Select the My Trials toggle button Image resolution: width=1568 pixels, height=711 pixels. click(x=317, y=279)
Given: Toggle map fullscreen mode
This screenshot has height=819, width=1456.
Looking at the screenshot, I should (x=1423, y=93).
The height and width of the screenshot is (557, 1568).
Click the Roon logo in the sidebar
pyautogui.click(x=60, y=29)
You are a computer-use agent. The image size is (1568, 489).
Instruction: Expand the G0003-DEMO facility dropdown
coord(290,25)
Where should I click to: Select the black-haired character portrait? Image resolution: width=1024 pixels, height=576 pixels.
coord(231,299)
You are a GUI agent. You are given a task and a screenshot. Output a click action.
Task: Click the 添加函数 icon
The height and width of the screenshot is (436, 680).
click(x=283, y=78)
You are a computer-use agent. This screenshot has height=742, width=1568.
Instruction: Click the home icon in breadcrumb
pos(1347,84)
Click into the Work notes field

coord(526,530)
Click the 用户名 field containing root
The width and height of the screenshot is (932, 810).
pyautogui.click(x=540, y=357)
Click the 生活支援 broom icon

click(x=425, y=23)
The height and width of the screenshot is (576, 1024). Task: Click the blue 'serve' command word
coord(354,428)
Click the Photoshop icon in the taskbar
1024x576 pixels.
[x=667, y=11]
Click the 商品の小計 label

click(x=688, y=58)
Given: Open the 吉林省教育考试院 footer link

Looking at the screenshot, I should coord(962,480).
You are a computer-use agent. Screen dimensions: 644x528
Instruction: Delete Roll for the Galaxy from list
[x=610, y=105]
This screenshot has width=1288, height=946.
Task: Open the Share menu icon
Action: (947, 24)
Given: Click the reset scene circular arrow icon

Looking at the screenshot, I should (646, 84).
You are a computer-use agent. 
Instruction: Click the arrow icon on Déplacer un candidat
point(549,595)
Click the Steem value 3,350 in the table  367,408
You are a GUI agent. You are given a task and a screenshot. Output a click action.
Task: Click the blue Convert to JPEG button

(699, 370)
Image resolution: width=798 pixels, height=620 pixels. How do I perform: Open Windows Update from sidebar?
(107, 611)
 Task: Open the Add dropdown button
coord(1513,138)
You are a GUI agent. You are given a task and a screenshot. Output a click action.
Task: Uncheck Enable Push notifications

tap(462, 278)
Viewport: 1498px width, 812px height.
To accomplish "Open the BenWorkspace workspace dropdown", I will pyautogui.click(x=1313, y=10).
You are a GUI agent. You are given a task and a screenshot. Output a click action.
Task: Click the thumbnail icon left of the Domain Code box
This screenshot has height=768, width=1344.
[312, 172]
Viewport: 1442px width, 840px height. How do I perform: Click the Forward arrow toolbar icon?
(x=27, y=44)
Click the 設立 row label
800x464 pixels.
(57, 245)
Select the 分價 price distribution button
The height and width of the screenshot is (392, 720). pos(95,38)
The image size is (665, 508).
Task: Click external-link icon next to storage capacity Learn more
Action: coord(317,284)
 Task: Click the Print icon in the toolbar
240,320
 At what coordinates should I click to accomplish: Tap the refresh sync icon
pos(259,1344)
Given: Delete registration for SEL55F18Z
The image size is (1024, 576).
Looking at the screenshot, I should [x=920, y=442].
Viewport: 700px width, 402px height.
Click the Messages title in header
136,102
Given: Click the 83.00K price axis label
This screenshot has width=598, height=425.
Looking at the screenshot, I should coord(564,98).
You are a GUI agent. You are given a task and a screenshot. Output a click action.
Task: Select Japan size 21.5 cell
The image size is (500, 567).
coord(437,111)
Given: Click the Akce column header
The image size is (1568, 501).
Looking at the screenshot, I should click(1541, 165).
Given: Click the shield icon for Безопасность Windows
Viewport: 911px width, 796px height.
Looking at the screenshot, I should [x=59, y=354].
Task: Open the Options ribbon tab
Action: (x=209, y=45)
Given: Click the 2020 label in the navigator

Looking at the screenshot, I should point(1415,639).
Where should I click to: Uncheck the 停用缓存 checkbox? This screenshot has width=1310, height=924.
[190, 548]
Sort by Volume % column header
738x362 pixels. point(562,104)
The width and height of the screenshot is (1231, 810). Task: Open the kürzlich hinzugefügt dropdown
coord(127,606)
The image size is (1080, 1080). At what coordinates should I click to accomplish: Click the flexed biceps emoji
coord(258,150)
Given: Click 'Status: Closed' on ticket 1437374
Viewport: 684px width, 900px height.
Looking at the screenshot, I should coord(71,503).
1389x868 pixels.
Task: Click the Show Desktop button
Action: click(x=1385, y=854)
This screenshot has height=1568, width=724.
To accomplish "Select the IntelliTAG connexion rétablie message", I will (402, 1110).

• • • •

Schreibe sämtliche Zeilen oben wortgetreu ab.

Select the My Trials toggle button Image resolution: width=1568 pixels, height=711 pixels. click(x=317, y=279)
Given: Toggle map fullscreen mode
This screenshot has height=819, width=1456.
Looking at the screenshot, I should (x=1423, y=93).
The height and width of the screenshot is (557, 1568).
Click the Roon logo in the sidebar
pyautogui.click(x=60, y=29)
You are a computer-use agent. The image size is (1568, 489).
Instruction: Expand the G0003-DEMO facility dropdown
coord(290,25)
Where should I click to: Select the black-haired character portrait? Image resolution: width=1024 pixels, height=576 pixels.
coord(231,299)
You are a GUI agent. You are given a task and a screenshot. Output a click action.
Task: Click the 添加函数 icon
The height and width of the screenshot is (436, 680).
click(x=283, y=78)
You are a computer-use agent. This screenshot has height=742, width=1568.
Instruction: Click the home icon in breadcrumb
pos(1347,84)
Click into the Work notes field

coord(526,530)
Click the 用户名 field containing root
The width and height of the screenshot is (932, 810).
pyautogui.click(x=540, y=357)
Click the 生活支援 broom icon

click(x=425, y=23)
The height and width of the screenshot is (576, 1024). Task: Click the blue 'serve' command word
coord(354,428)
Click the Photoshop icon in the taskbar
1024x576 pixels.
[x=667, y=11]
Click the 商品の小計 label

click(x=688, y=58)
Given: Open the 吉林省教育考试院 footer link

Looking at the screenshot, I should coord(962,480).
You are a computer-use agent. Screen dimensions: 644x528
Instruction: Delete Roll for the Galaxy from list
[x=610, y=105]
This screenshot has width=1288, height=946.
Task: Open the Share menu icon
Action: (947, 24)
Given: Click the reset scene circular arrow icon

Looking at the screenshot, I should (646, 84).
You are a computer-use agent. 
Instruction: Click the arrow icon on Déplacer un candidat
point(549,595)
Click the Steem value 3,350 in the table  367,408
You are a GUI agent. You are given a task and a screenshot. Output a click action.
Task: Click the blue Convert to JPEG button

(699, 370)
Image resolution: width=798 pixels, height=620 pixels. How do I perform: Open Windows Update from sidebar?
(107, 611)
 Task: Open the Add dropdown button
coord(1513,138)
You are a GUI agent. You are given a task and a screenshot. Output a click action.
Task: Uncheck Enable Push notifications

tap(462, 278)
Viewport: 1498px width, 812px height.
To accomplish "Open the BenWorkspace workspace dropdown", I will pyautogui.click(x=1313, y=10).
You are a GUI agent. You are given a task and a screenshot. Output a click action.
Task: Click the thumbnail icon left of the Domain Code box
This screenshot has height=768, width=1344.
[312, 172]
Viewport: 1442px width, 840px height. How do I perform: Click the Forward arrow toolbar icon?
(x=27, y=44)
Click the 設立 row label
800x464 pixels.
(57, 245)
Select the 分價 price distribution button
The height and width of the screenshot is (392, 720). pos(95,38)
The image size is (665, 508).
Task: Click external-link icon next to storage capacity Learn more
Action: coord(317,284)
 Task: Click the Print icon in the toolbar
240,320
 At what coordinates should I click to accomplish: Tap the refresh sync icon
pos(259,1344)
Given: Delete registration for SEL55F18Z
The image size is (1024, 576).
Looking at the screenshot, I should [x=920, y=442].
Viewport: 700px width, 402px height.
Click the Messages title in header
136,102
Given: Click the 83.00K price axis label
This screenshot has width=598, height=425.
Looking at the screenshot, I should coord(564,98).
You are a GUI agent. You are given a task and a screenshot. Output a click action.
Task: Select Japan size 21.5 cell
The image size is (500, 567).
coord(437,111)
Given: Click the Akce column header
The image size is (1568, 501).
Looking at the screenshot, I should click(1541, 165).
Given: Click the shield icon for Безопасность Windows
Viewport: 911px width, 796px height.
Looking at the screenshot, I should [x=59, y=354].
Task: Open the Options ribbon tab
Action: (x=209, y=45)
Given: Click the 2020 label in the navigator

Looking at the screenshot, I should point(1415,639).
Where should I click to: Uncheck the 停用缓存 checkbox? This screenshot has width=1310, height=924.
[190, 548]
Sort by Volume % column header
738x362 pixels. point(562,104)
The width and height of the screenshot is (1231, 810). Task: Open the kürzlich hinzugefügt dropdown
coord(127,606)
The image size is (1080, 1080). At what coordinates should I click to accomplish: Click the flexed biceps emoji
coord(258,150)
Given: Click 'Status: Closed' on ticket 1437374
Viewport: 684px width, 900px height.
Looking at the screenshot, I should coord(71,503).
1389x868 pixels.
Task: Click the Show Desktop button
Action: click(x=1385, y=854)
This screenshot has height=1568, width=724.
To accomplish "Select the IntelliTAG connexion rétablie message", I will (402, 1110).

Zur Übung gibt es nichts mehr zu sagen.